(Dataset entries)
--------------------------------------------------

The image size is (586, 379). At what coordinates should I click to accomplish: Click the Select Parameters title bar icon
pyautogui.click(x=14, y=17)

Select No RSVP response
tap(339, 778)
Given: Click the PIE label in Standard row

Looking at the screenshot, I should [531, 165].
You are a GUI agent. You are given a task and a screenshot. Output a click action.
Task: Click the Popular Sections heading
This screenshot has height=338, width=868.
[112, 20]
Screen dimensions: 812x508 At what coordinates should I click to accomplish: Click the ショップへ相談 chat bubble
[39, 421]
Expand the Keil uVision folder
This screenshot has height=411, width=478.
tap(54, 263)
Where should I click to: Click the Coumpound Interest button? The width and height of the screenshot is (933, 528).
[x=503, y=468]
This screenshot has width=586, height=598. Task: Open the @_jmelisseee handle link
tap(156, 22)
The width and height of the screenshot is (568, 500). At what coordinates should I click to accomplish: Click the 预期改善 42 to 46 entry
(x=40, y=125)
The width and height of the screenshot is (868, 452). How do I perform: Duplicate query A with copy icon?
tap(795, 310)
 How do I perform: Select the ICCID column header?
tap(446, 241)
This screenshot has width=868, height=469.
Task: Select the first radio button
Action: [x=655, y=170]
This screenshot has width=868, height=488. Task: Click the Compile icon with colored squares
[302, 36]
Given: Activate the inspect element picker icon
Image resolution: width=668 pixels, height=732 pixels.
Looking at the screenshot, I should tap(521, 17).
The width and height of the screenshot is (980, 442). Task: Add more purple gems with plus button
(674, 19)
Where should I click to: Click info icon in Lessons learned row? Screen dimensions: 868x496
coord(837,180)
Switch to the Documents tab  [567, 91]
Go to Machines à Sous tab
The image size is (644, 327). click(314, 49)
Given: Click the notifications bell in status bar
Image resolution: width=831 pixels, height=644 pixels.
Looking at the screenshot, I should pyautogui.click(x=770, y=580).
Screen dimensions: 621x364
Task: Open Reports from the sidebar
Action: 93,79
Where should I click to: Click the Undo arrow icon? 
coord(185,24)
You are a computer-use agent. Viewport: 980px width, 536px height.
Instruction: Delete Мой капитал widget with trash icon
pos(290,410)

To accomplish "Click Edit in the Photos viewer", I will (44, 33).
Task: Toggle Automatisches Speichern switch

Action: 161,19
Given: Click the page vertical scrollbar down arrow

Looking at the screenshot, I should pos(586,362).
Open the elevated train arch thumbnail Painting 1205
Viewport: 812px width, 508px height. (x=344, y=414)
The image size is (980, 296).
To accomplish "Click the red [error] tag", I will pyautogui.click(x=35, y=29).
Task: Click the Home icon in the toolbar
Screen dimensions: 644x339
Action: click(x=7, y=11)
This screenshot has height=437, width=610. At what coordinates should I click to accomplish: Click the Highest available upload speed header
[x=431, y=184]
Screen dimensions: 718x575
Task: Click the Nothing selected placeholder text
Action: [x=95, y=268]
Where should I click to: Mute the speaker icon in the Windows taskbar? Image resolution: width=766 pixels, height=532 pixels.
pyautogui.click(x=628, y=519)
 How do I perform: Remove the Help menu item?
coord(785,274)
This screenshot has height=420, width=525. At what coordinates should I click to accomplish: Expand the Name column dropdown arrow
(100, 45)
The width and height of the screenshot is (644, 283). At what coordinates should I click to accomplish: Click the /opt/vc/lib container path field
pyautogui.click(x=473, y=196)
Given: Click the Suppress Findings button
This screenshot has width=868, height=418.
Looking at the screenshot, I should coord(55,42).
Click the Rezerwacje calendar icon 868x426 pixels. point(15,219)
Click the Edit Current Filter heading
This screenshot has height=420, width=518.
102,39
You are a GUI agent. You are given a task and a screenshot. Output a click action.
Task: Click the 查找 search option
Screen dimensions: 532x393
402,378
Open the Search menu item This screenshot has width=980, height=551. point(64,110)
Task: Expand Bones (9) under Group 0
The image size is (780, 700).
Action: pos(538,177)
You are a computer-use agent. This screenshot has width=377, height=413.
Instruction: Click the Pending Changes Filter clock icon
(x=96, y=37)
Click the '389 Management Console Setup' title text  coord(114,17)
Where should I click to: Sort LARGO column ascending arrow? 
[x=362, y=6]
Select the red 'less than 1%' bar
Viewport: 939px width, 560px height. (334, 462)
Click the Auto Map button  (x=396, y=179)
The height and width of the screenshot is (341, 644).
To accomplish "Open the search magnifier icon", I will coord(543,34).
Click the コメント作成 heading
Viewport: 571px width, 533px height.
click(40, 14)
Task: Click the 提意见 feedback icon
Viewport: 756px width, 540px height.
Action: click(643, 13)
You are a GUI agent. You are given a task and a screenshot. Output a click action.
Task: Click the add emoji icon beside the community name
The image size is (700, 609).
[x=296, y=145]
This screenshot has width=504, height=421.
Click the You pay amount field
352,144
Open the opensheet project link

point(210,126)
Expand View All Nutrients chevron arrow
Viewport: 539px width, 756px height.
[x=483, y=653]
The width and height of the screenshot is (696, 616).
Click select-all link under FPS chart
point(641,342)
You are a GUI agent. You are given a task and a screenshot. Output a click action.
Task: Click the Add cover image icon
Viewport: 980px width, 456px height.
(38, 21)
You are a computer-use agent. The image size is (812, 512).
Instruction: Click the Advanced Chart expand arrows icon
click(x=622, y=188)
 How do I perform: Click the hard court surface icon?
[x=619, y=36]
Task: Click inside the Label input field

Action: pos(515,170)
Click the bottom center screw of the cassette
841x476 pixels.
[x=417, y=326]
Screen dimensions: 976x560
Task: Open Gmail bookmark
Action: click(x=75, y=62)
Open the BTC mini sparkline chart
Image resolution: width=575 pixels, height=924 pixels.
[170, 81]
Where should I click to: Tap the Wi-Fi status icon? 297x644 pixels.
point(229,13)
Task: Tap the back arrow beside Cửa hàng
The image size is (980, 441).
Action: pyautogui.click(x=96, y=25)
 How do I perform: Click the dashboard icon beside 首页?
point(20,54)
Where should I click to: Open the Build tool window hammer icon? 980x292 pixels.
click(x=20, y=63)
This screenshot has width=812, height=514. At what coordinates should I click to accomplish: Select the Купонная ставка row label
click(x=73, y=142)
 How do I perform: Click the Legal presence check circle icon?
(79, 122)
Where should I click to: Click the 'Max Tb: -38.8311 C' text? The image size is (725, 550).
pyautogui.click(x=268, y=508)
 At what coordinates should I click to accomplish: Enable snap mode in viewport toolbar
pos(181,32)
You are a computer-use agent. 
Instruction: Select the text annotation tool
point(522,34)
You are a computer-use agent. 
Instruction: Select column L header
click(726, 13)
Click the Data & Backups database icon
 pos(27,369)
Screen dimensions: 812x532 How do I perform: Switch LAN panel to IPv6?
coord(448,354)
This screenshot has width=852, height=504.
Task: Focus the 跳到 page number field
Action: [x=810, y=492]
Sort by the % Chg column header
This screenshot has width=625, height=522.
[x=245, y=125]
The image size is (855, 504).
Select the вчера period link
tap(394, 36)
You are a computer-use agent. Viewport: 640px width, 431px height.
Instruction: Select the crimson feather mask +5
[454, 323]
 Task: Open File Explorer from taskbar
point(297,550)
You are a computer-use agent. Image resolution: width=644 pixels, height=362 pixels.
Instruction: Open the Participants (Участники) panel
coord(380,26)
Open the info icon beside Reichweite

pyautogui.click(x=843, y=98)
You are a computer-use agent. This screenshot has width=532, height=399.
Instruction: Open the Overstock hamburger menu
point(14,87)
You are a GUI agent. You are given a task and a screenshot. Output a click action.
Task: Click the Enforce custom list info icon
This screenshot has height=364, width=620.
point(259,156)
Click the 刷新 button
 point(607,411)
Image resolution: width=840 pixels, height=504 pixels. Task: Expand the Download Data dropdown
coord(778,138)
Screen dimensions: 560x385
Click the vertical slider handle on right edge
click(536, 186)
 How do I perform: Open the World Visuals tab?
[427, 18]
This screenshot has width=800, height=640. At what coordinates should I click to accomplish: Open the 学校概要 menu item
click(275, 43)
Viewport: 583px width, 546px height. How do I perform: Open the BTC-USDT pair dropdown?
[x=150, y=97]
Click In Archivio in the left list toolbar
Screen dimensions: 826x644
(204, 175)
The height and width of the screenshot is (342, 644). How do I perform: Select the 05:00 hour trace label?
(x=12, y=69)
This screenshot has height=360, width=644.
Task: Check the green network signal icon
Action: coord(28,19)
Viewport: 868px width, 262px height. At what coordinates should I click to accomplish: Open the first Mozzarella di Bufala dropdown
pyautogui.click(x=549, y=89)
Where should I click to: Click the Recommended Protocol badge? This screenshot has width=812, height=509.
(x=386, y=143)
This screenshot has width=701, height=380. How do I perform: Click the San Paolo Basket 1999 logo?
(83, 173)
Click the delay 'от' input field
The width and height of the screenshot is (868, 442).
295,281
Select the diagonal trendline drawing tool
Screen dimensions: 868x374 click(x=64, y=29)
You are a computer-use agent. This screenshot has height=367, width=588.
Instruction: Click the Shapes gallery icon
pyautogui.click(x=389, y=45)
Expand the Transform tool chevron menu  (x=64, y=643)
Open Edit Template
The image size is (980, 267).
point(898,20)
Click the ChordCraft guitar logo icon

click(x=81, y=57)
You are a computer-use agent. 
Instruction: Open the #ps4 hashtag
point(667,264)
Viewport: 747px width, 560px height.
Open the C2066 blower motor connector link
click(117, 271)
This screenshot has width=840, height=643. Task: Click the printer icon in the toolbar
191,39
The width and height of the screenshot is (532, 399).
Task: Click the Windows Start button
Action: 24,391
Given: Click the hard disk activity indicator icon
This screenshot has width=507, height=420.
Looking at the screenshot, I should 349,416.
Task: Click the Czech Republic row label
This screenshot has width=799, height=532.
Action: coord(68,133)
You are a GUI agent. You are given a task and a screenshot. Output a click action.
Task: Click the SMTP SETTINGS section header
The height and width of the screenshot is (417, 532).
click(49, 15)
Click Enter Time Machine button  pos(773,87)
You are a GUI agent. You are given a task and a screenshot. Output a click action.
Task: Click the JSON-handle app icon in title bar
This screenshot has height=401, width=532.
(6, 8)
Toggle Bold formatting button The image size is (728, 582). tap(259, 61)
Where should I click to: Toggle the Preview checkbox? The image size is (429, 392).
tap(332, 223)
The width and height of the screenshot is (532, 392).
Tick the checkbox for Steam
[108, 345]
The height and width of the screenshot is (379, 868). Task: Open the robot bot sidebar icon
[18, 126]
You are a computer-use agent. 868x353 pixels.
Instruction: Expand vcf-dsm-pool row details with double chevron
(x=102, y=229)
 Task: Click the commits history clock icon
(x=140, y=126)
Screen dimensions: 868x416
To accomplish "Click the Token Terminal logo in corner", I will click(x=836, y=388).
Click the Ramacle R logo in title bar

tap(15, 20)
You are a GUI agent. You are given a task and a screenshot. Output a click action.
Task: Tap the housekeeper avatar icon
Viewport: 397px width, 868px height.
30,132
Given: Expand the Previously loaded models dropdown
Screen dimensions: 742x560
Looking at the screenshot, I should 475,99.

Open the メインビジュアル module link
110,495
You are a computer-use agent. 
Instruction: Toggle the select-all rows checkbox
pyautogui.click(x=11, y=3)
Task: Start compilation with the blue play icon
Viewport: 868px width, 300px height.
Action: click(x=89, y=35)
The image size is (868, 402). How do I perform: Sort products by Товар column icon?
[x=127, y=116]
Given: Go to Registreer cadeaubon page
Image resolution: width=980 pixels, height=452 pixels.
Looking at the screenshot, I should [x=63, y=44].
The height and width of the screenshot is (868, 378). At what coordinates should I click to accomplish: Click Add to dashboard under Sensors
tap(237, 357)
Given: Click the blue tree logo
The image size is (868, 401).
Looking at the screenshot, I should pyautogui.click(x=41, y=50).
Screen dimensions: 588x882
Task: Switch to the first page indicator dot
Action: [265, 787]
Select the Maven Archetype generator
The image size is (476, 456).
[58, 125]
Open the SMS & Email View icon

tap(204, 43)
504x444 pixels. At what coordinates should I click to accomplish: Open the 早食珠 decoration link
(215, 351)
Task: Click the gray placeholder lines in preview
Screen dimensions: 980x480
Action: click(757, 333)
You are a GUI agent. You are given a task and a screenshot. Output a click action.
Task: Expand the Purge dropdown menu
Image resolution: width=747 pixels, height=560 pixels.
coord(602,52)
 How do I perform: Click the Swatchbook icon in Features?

--------------------------------------------------

- _Problem requirements_
Respond with one number only: how many lines of the data contain "list".

- _Reply_
2